Monday, November 11, 2024

The Royal Inclusio – Love (4)

 

 

“You are my friends if you do what I command you.” John 15:14.

 

Obedience consummates our relationship with God’s Word. Without obedience, God’s Word is not made one with us, without obedience God’s Word is not sealed in us and we are not sealed in the Word.

 

We live in an age where we think that possessing information is what matters, we think that intellectual knowledge of God’s Word is what we need and that it constitutes spiritual growth. Yet, true spiritual growth is transformation into the image of Jesus Christ (Roman 8:29; 2 Corinthians 3:17 – 18); true spiritual growth is being “perfect as our Father is perfect” (Matthew 5:48) and holy as He is holy (1 Peter 1:13–16).

 

As I write this, I have a letter on my desk from a sister in Christ in which she writes that she isn’t going to share Christ with those around her because that isn’t who she is at this time in her life.

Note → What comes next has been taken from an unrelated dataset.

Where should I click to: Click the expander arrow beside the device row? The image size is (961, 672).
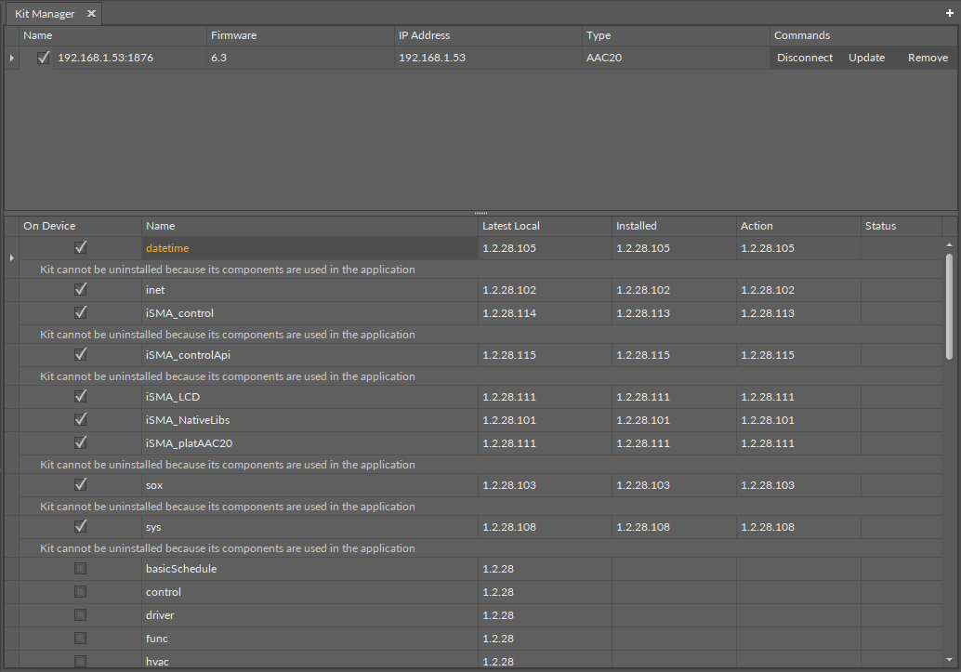(10, 57)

Even though she lives in close daily proximity to others, she isn’t going to share Jesus.

 

A dear friend recently told me that he prays, “Your will be done” on a regular basis, yet he too refuses to share Jesus with those around him, with those whom he has known for many years.

 

In effect, this sister and this brother are both saying that their personal preferences and desires override the command of Jesus to make disciples of all peoples and to love others, even to the point of laying down our lives.  

 

Dear friends, I write from painful experience, painful for me and painful for those I have hurt – every time I have grievously sinned in my life it is because I have thought that I was the “exception” to Jesus’ commandments – every time.

 

Jesus says, “He who has My commandments and keeps them is the one who loves Me; and he who loves Me will be loved by my Father, and I will love him and will disclose Myself to him” (John 14:21).  Then He continues, “If anyone loves Me, he will keep My word; and My father will love him, and We will come to him and make our abode with him” (John 14:23).

 

Would we know the Trinity in a deeper and deeper fashion? Then we must obey the commands of Jesus, we must keep the Word of God.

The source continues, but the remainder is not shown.